* _Texto do exercício_:
Organizamos as questões, investigando primeiramente o passado e a seguir o presente, pois pretendíamos comparar os dois períodos temporais e analisar possíveis diferenças nessas respostas, em termos de desenvolvimento moral, sobre a ação propriamente dita. Priorizamos a análise qualitativa dos resultados, e contamos com a colaboração de uma juíza independente (Delval, 2002) na fase de categorização dos dados, como forma de garantir maior validação das categorias a serem definidas. Obtivemos um índice de concordância próximo a 98% nesse processo final e, por fim, aplicamos o programa estatístico "SPSS for Windows" (1999) para análise dos dados, apresentados a seguir.

Quanto aos cuidados éticos, cumpre informarmos que a presente pesquisa, cujos resultados apresentamos a seguir, foi autorizada pelo Comitê de Ética em Pesquisa da Universidade Federal do Espírito Santo. Os nomes de todos os participantes são fictícios.

Resultados

Sobre o juízo de representação da realidade (JRR) da ação transgressora no passado, os 20 participantes ofereceram 33 respostas, agrupadas nas nove justificativas descritas na Tabela 1.

* _Dados registrados_:
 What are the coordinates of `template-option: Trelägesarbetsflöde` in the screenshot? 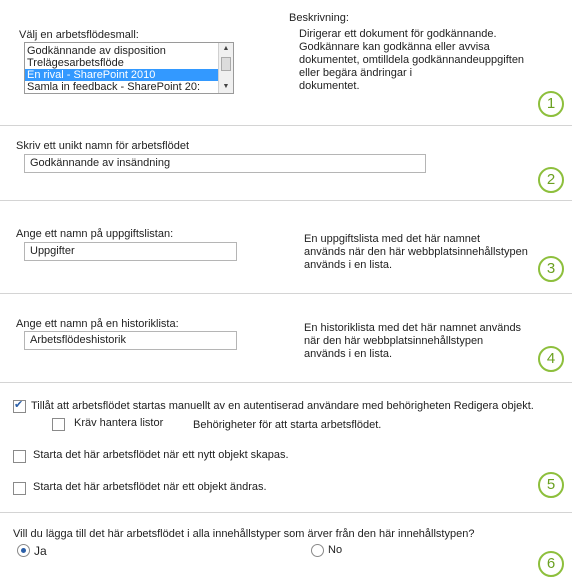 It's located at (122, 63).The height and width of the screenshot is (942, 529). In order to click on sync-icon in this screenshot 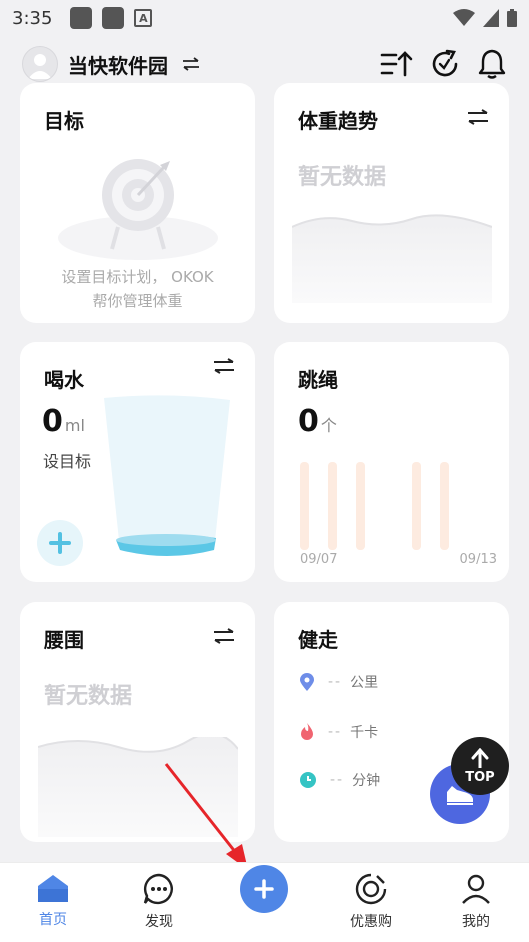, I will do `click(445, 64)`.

* _Enunciado_:
Liste todas as quantidades informadas no parágrafo que segue o título "Resultados" no texto sobre a pesquisa de desenvolvimento moral, indicando a que cada uma se refere. Os dados foram extraídos de uma fonte distinta da do texto.

* _Resolução_:
- 20: participantes
- 33: respostas oferecidas
- nove: justificativas nas quais as respostas foram agrupadas